Read about the knowledge graph and about how many enterprises are already embracing the idea of benefiting from it.
The Semantic Web, both as a research field and a technology stack, is seeing mainstream industry interest, especially with the knowledge graph concept emerging as a pillar for data well and efficiently managed. But what exactly are we talking about when we talk about the Semantic Web? And what are the commercial implications of semantic technologies for enterprise data?
The Semantic Web started in the late 90’s as a fascinating vision for a web of data, which is easy to interpret by both humans and machines. One of its pillars are ontologies that represent explicit formal conceptual models, used to describe semantically both unstructured content and databases. While Semantic Web is often condemned for being too academic, two of its incarnations already enjoy massive adoption.
The first one is Schema.org: millions of web pages are tagged with semantic annotations to enable a much better web search experience. The second one is the Linked Open Data (LOD): a cloud of interlinked structured datasets published without centralized control across thousands of servers. Knowledge graphs (KG) came later, but quickly became a powerful driver for the adoption of Semantic Web standards and all species of semantic technology implementing them. KGs bring the Semantic Web paradigm to the enterprises, by introducing semantic metadata to drive data management and content management to new levels of efficiency and breaking silos to let them synergize with various forms of knowledge management. This way KGs help organizations smarten up proprietary information by using global knowledge as context for interpretation and source for enrichment.

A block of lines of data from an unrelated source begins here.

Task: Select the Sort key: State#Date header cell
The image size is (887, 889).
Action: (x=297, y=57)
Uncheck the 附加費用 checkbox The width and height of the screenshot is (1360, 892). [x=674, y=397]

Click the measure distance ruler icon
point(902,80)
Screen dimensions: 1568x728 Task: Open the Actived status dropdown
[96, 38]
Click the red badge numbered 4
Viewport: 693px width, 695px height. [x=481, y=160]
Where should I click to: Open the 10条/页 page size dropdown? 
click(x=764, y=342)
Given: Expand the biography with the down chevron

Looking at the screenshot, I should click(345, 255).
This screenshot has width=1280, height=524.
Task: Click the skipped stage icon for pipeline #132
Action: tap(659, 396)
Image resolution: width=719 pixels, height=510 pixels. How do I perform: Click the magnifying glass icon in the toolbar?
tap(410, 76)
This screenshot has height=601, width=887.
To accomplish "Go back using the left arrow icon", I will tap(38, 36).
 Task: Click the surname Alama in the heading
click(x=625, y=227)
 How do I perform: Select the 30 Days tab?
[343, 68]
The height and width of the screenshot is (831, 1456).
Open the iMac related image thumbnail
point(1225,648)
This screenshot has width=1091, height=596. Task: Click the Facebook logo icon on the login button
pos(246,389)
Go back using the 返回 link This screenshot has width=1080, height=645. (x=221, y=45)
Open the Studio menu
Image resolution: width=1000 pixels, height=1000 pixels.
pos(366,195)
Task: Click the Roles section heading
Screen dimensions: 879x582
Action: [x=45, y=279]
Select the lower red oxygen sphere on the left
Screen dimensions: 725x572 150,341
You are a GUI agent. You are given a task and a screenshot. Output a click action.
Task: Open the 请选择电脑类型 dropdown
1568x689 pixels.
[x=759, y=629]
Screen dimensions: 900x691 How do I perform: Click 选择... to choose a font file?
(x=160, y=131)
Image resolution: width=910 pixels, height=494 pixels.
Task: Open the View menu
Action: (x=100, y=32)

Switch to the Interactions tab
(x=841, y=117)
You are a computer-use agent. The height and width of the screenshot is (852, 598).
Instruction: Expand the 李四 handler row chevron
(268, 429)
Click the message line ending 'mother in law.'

In this post you will discover the aspects of the Semantic Web that are key to enterprise data, knowledge and content management. We will walk you through the Semantic Web roots, the debate about it and further take you beyond its academic and visionary aspect into the world of efficient enterprise data management with semantic technologies and knowledge graphs. Connecting the dots for you between concepts like RDF, semantic annotation, Linked Open Data, we will help you understand why the Semantic Web will always work and how knowledge-intensive domains and applications can benefit from its affordances.
In 1994 Tim Berners Lee described the Web as “a flat, boring world devoid of meaning” (Plenary Talk Geneva) for computers. To set the stage for a Web more meaningful to our machines, in 1998, a Semantic Web Road Map came into being. After the design of this “architectural plan untested by anything except thought experiments”, in 2001 the Semantic Web seized the public’s imagination with a seminal article featured in Scientific American called: The Semantic Web: A new form of Web content that is meaningful to computers will unleash a revolution of new possibilities.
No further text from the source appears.